Text block:
=-=-=
Fig. 35: Express-FLIM of a live Enchytraeus albidus. Autofluorescence, four subsequent images from a 5-frames/second sequence. SPC-QC-104, excitation pulse rate 80 MHz, average photon rate about 10×106 s-1.
FCS
The bh GaAsP hybrid detectors deliver highly efficient FCS [2, 27, 31]. Because the detectors are free of afterpulsing diffusion times are obtained from a single detector, without the loss in correlation events that occurs when the signals from two detectors are cross-correlated. FCS can be obtained with the diode-laser systems, the Intune system, and even with the multiphoton NDD systems. The bh SPCM data acquisition software calculates FCS online and fits the data with a user-configurable model function [31]. FCS can be recorded with picosecond lasers or with CW lasers. With ps excitation, the FCS procedure also delivers the decay function in the excited spot. The FCS recording can then be time-gated to prevent Raman signals from contaminating the FCS data. An example is shown in Fig. 36. Please see [36] or [2] for details.
=-=-=
Record set:

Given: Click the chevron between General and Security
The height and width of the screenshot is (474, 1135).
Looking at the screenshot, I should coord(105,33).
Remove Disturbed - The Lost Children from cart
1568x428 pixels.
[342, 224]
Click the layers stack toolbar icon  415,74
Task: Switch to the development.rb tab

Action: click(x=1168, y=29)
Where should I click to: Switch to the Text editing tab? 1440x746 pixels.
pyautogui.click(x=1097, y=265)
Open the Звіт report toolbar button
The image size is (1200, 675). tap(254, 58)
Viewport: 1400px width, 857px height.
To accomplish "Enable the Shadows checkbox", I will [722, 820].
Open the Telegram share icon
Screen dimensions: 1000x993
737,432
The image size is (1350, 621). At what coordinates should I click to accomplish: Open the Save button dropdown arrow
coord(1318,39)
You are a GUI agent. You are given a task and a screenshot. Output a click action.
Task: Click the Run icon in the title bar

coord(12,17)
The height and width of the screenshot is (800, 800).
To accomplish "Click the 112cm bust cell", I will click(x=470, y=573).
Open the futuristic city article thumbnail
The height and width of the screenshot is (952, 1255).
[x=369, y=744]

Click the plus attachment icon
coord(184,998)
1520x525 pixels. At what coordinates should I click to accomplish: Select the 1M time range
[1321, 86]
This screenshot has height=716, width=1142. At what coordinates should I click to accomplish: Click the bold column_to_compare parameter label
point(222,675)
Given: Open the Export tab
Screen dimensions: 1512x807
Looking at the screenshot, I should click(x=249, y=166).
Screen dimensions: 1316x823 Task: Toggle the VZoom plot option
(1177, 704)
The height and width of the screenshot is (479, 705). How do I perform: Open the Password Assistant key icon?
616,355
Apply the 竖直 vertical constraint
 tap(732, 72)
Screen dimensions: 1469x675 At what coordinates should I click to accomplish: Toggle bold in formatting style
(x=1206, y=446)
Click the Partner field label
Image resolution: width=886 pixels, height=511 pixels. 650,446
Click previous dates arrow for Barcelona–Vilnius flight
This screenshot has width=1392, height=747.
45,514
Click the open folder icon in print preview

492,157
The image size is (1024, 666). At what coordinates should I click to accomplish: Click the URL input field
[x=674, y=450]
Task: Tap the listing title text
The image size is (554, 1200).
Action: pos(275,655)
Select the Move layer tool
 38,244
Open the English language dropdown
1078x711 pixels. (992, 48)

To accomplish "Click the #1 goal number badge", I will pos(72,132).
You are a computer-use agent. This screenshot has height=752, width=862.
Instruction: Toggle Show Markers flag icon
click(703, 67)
=-=-=
Apply what you read:
(A) List every type of system with which, according to the text on FCS and Express-FLIM, FCS can be obtained.
(B) Transcribe the part of the text on FCS and Express-FLIM that opens with the words containing "Fig. 35: Express-FLIM" and closes with "about 10×106 s-1.".
(C) Pick up the text on FCS and Express-FLIM after its final sentence and write a continuation.

Answers for the tasks:
(A)
- the diode-laser systems
- the Intune system
- the multiphoton NDD systems

(B)
Fig. 35: Express-FLIM of a live Enchytraeus albidus. Autofluorescence, four subsequent images from a 5-frames/second sequence. SPC-QC-104, excitation pulse rate 80 MHz, average photon rate about 10×106 s-1.

(C)
Fig. 36: FCS with HPM-100-40 hybrid detector. Decay curve and FCS curve. The first part of the decay has been suppressed by time-gating.
Fig. 37: Intensity trace recorded in parallel with FCS.
Detection of Nanoparticles
The parameter-tag mode of the FLIM system can also be used for single-particle detection. An example for the diffusion of fluorescent nanoparticles through the laser focus in shown in Fig. 38.
Fig. 38: Fluorescent nanoparticles drifting through the laser focus. Intensity trace.
The individual photon bursts can be further analysed by bh 'SPCDynamics' software, see Fig. 39. SPCDynamics displays fluorescence decay curves integrated over the bursts in a selected time interval, a phasor plot of the decay data of the bursts within a selected time interval, and decay curves and fluorescence lifetimes of individually selected bursts.
Fig. 39: Analysing photon bursts from single particles or single molecules by bh 'SPCDynamics' software
Precision Recording of Single Decay Curves
The DCS-120 system can record single decay curves from fluorophore solutions or from selected spots in a two-dimensional sample. Curves are obtained either in the 'Single' mode of SPCM, or from summing up the decay data from a multi-pixel area within a FLIM image. This makes a separate lifetime spectrometer for fluorophore characterisation unnecessary. Moreover: A multiphoton system with ultra-fast detectors beats any lifetime spectrometer in time resolution. An example is shown in Fig. 40.
Fig. 40: Fluorescence decay curve recorded with a LSM 880 NLO. SPC-180N FLIM system with HPM-100-06 detector. Analysis by SPCImage NG.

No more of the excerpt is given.